Italian art critic and writer (1840–1913)

Count Angelo De Gubernatis (7 April 1840 - 26 February 1913) was an Italian man of letters. He was born in Turin and educated there and in Berlin, where he studied philology. He was nominated for the Nobel Prize in Literature fourteen times.

==Life==
In 1862, he was appointed professor of Sanskrit at Florence, but having married a cousin of the Socialist Bakunin and become interested in his views he resigned his appointment and spent some years in travel. He was reappointed, however, in 1867; and in 1891 he was transferred to the Sapienza University of Rome. He became prominent both as an orientalist, a publicist and a poet.

He founded the Italia letteraria (1862), the Rivista orientale (1867), the Civiltà italiana and Rivista europea (1869), the Bollettino italiano degli studii orientali (1876) and the Revue internationale (1883), and in 1887 became director of the Giornale della società asiatica. In 1878 he started the Dizionario biografico degli scrittori contemporanei. He also published a similar anthology for the visual arts and architecture.

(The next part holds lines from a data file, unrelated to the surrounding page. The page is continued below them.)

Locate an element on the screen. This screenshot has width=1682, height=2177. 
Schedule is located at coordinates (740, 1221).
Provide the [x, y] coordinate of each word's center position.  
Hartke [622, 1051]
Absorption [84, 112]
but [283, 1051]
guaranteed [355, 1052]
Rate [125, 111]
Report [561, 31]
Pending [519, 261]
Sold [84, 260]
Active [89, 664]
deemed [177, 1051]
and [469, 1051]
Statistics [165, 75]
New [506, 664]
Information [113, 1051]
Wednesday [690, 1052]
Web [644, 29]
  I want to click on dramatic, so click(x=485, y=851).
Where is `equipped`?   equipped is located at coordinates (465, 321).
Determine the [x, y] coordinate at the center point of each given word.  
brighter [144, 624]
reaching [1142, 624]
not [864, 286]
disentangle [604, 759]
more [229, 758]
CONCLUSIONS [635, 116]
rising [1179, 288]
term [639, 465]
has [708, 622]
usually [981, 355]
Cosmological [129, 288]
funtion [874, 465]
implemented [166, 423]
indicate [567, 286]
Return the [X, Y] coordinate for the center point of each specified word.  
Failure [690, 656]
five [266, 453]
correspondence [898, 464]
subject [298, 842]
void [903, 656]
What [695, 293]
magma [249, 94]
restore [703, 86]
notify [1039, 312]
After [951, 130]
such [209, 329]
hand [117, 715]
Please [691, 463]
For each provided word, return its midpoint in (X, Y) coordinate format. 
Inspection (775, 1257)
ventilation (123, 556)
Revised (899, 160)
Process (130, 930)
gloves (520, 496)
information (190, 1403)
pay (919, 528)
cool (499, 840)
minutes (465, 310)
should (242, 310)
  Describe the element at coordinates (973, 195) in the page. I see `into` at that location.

His Oriental and mythological works include the Piccola enciclopedia indiana (1867), the Fonti vediche (1868), a famous work on zoological mythology (1872), and another on plant mythology (1878). Between 1881 and 1884 he conceived and directed a magazine for young women titled Cordelia, and in the first issue, he invited readers to send in something to be published. One very early contributor, who later became the magazine's director, was Maria Majocchi who, at that time, preferred the pseudonym Margheritina di Cento and later became widely known as Jolanda.

De Gubernatis also edited the encyclopaedic Storia universale della letteratura (1882–1885). His work in verse includes the dramas Gala, Romolo, Il re Nala, Don Rodrigo, Savitri, etc. He was elected as a member to the American Philosophical Society in 1886.

In later years he published a series of lectures on Italian poetry (1907), and a Dictionnaire internationale des écrivains du monde latin (1905–1906). He died in Rome, on 26 February 1913.